The blossoms petals, sepals, receptacles, and peduncles may become infected and covered with the fungus. Blossom infections are less common but are important because infected blossoms will either fail to set fruit or produce small, stunted and/or russetted fruit. These fruit are unmarketable for consumption.
The powdery mildew fungus overwinters as mycelium in infected buds or as cleistothecia on the surface of infected twigs. Infected terminal buds are more susceptible to winter injury than healthy buds. Bud break during spring is 5-8 days later than healthy buds, and are more susceptible to spring frost than healthy buds.. In fact, healthy buds may survive at temperature 2-10°C older than infected buds. As a result, many infected buds will not survive through a cold winter. This is important to keep in mind because a hard winter can dramatically reduce both disease pressures and the need for control measures during the subsequent season. The survival rate of infected buds is less then 5 % when temperatures drop below -24°C and although not well studied, it appears that temperatures around -12°C will kill the mycelium in infected buds and allow the bud to produce healthy leaves. The cleistothecia, which form the sexual stage of the fungus and produce ascospores, apparently do not play an importance role.
Mycelia in infected buds produce conidia to initiate primary infections and these infections can be found as early as the tight cluster stage.

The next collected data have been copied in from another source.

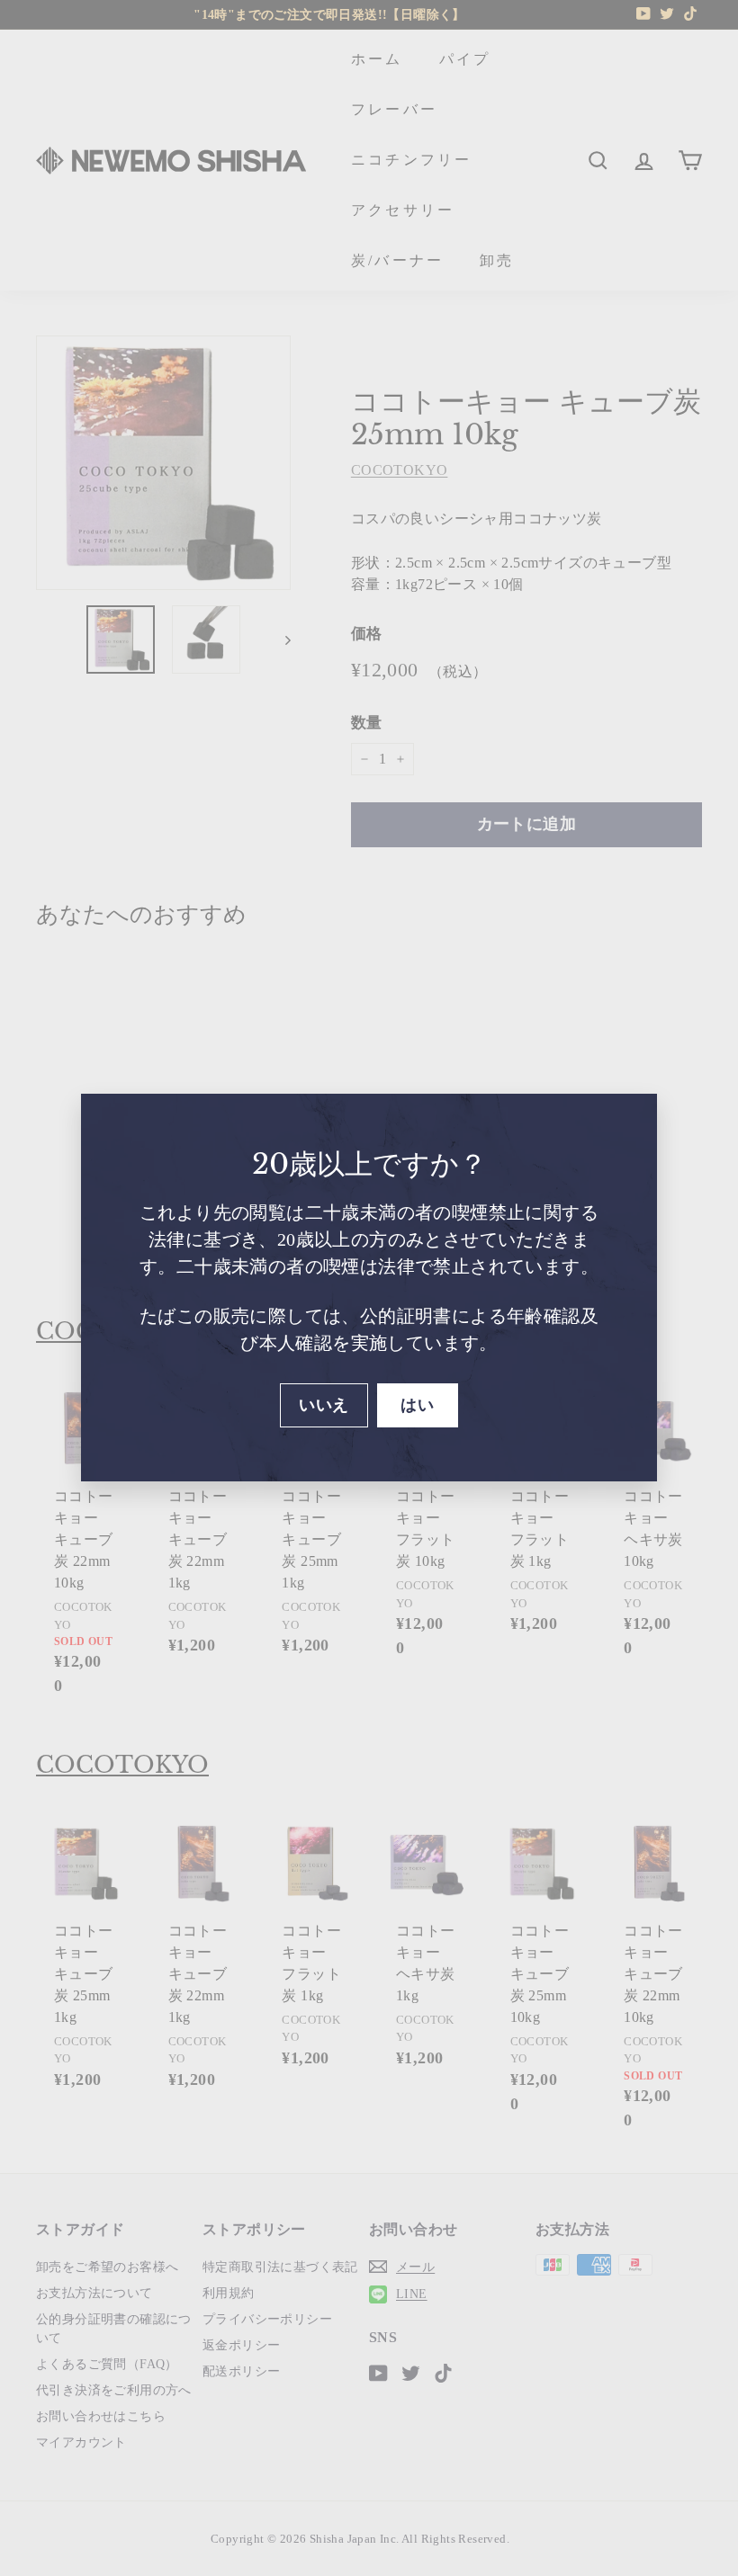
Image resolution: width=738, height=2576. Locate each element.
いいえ (323, 1405)
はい (417, 1405)
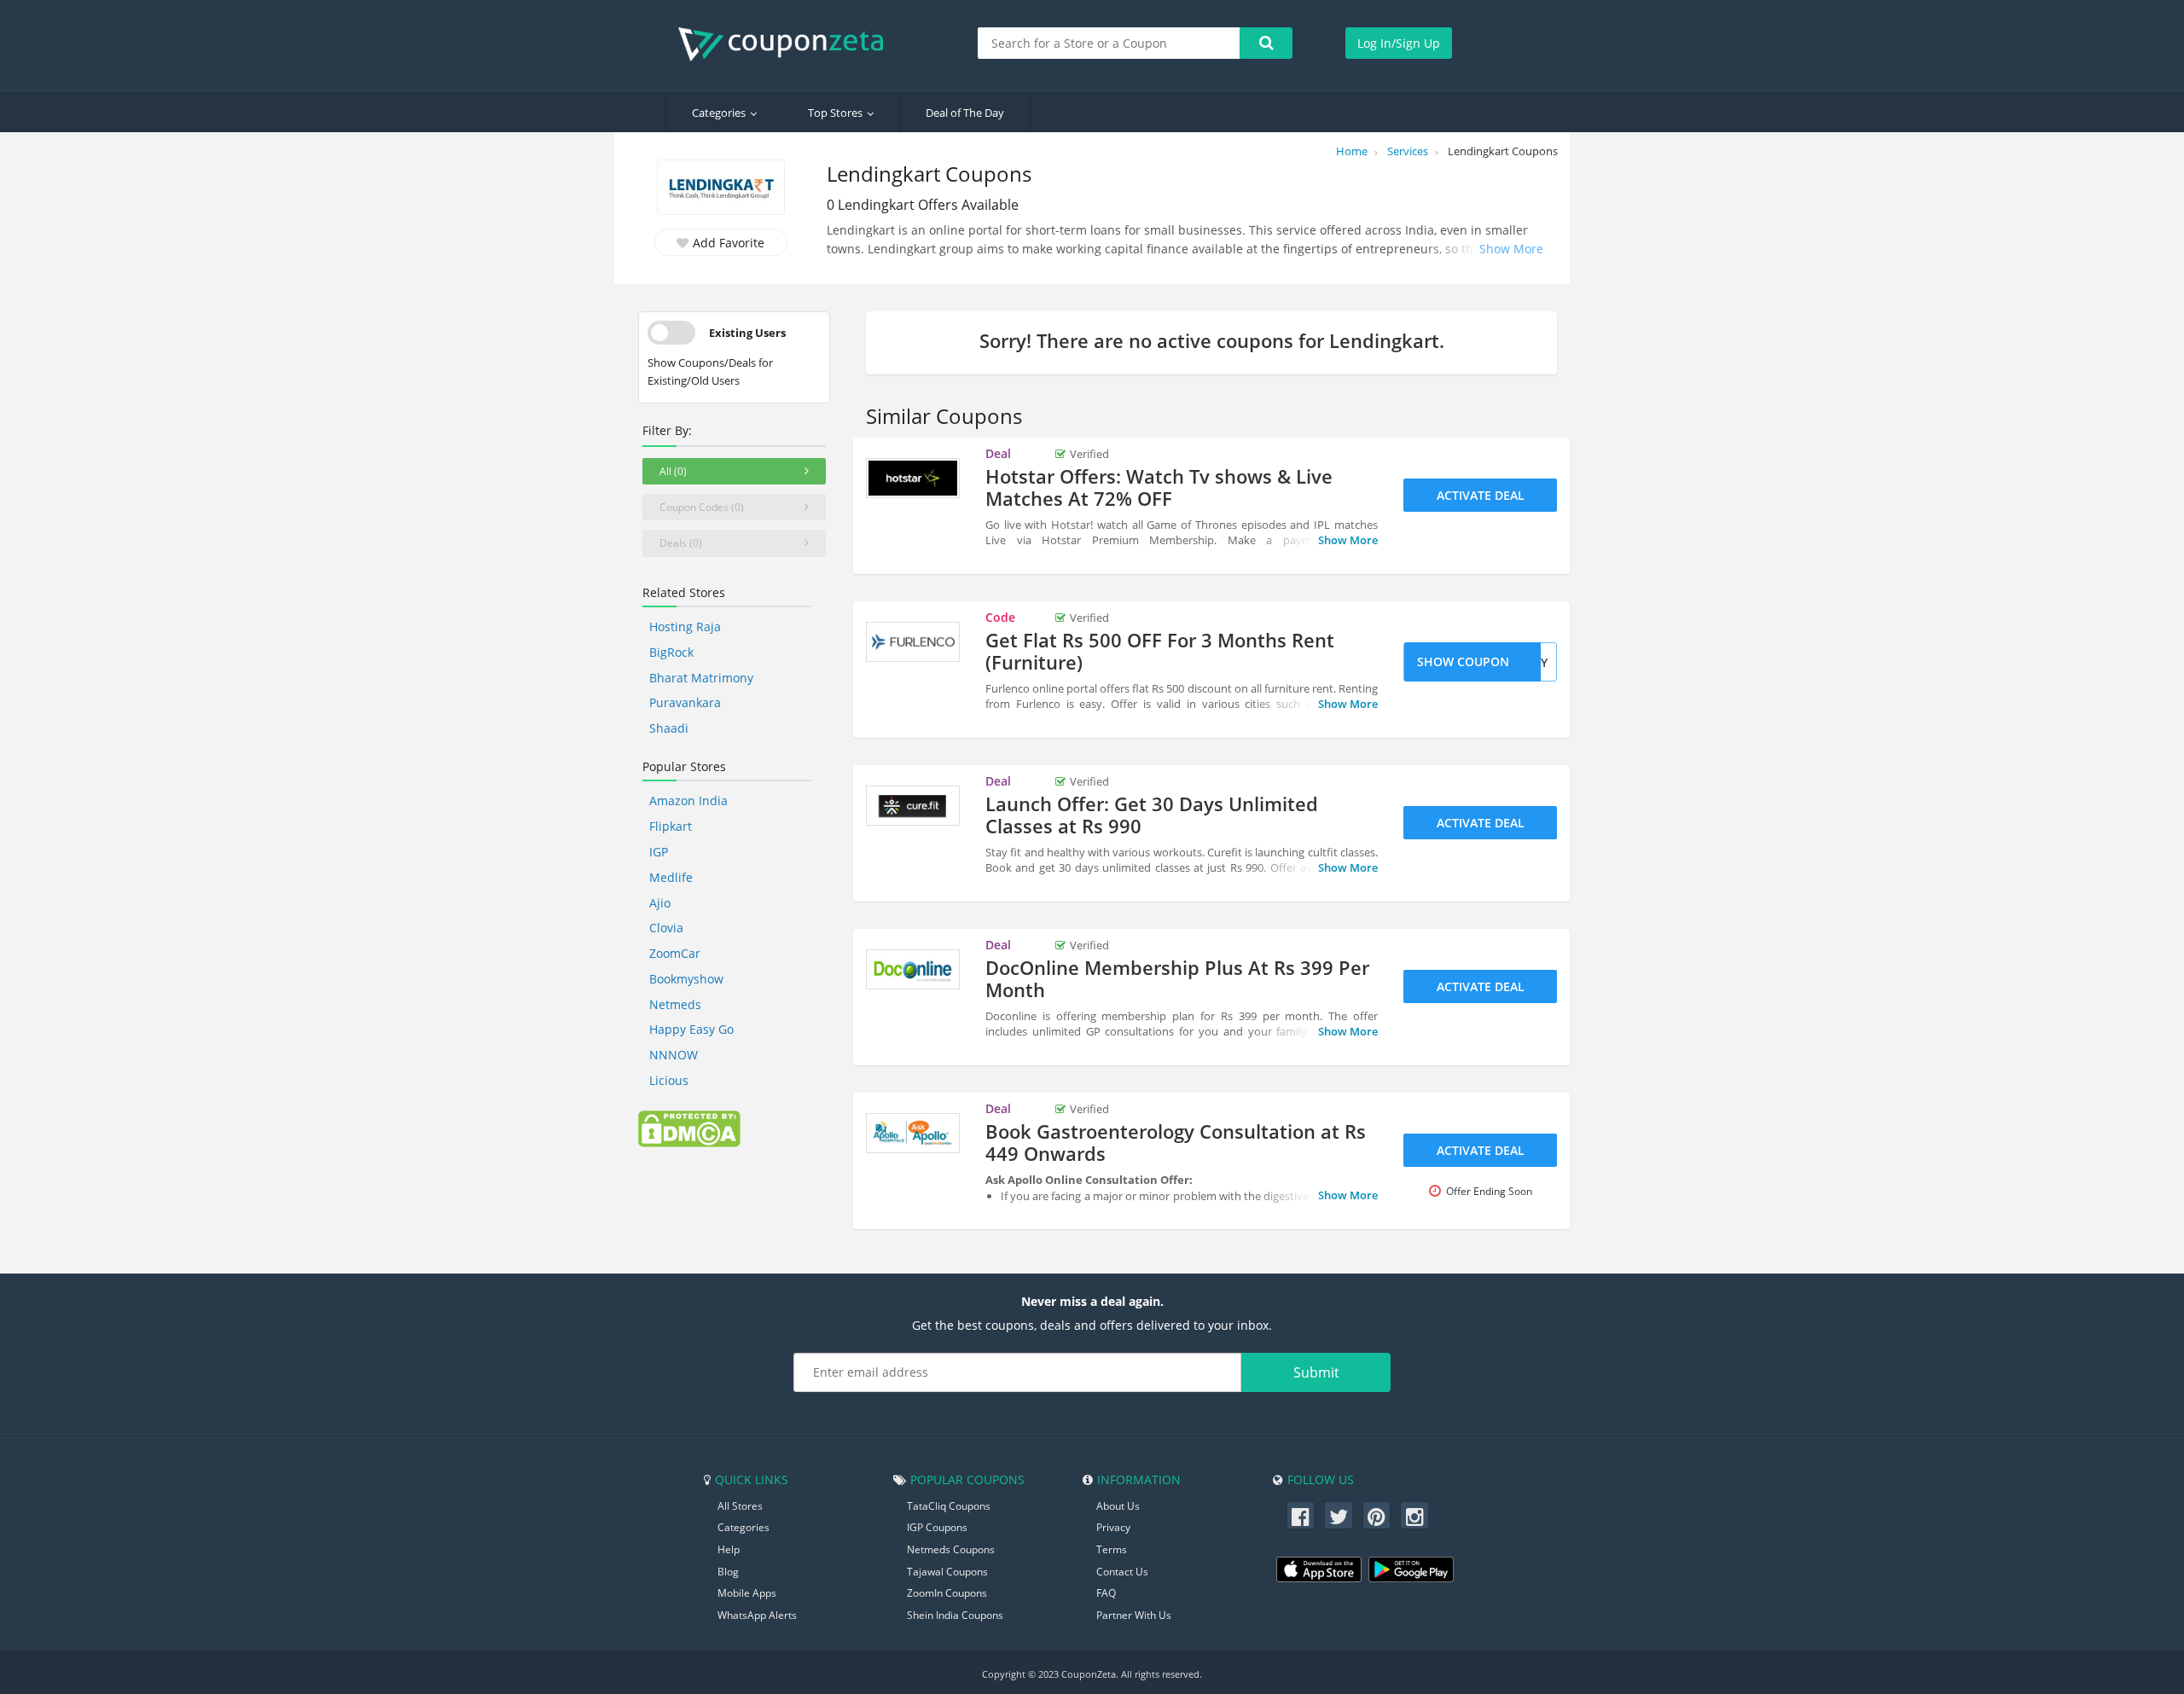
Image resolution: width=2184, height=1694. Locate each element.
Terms (1111, 1549)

There is often an abundance of susceptible tissue for the conidia to infect because infected buds break later then healthy buds. Conidia are disseminated by wind and can infect young leaf tissue, blossoms, and fruit. Leaves become increasingly resistant to infection as they age and become nearly immune once they have matured, although infection can occur through injuries on older leaves. Symptoms may develop as early as 5 days after infection. Numerous secondary cycles can occur under favorable condition and like many powdery mildews, cooler temperatures rather than relative humidity drive early secondary infections. Like other powdery mildews. Leucotricha exhibits a diurnal periodicity in that the highest concentration of airborne conidia is found from mid-day to early afternoon. Infections that result in fruit russet occur primary during the pink stage of bud development.
Apparently, infection of lateral and fruit buds occurs within 1 month after they are formed. The infections remain latent until bud break the following spring where they will serve as the initial source of inoculum.The lateral buds are susceptible to infection longer than the terminal buds, however, it is the terminal buds that are the likely source of overwintering of the fungus as infection can be grater than 50 percent by terminal bud set.